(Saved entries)
════════
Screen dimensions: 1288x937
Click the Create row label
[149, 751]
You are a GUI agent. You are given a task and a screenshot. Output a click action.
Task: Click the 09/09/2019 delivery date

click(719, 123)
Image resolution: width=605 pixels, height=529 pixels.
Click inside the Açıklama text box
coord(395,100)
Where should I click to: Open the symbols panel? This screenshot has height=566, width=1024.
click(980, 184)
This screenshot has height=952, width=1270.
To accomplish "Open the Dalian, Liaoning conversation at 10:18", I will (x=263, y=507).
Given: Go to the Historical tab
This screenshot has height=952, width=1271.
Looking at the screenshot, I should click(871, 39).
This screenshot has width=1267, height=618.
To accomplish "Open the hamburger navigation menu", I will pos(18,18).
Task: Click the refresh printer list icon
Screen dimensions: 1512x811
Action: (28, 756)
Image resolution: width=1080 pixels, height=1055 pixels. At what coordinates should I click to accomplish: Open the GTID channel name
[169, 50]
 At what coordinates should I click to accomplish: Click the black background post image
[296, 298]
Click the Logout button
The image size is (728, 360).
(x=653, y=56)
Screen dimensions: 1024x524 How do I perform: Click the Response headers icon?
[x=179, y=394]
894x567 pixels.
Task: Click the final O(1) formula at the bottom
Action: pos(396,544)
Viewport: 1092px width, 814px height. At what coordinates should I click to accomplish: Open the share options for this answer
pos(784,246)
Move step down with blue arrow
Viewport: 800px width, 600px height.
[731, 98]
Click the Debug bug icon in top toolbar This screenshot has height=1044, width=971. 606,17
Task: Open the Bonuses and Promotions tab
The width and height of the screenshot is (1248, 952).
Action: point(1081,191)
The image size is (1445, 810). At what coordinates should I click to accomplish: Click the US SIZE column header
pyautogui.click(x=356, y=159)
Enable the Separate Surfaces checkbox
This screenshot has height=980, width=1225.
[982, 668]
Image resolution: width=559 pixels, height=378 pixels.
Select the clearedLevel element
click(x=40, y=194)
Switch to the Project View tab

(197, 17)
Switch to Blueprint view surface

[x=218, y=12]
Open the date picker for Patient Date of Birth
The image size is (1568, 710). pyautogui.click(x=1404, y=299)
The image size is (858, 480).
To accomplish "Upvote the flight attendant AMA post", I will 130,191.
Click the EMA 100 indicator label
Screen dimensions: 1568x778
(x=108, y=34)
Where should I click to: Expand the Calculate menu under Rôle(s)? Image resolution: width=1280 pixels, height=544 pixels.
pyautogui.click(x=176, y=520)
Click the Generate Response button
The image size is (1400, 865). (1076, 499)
════════
◆ WORK TO BE COMPLETED
Filter the records for lines holding the string "will". Copy each one.

◆ TASK RESULT
To accomplish "Open the Dalian, Liaoning conversation at 10:18", I will (x=263, y=507).
To accomplish "Open the hamburger navigation menu", I will pos(18,18).
To accomplish "Upvote the flight attendant AMA post", I will 130,191.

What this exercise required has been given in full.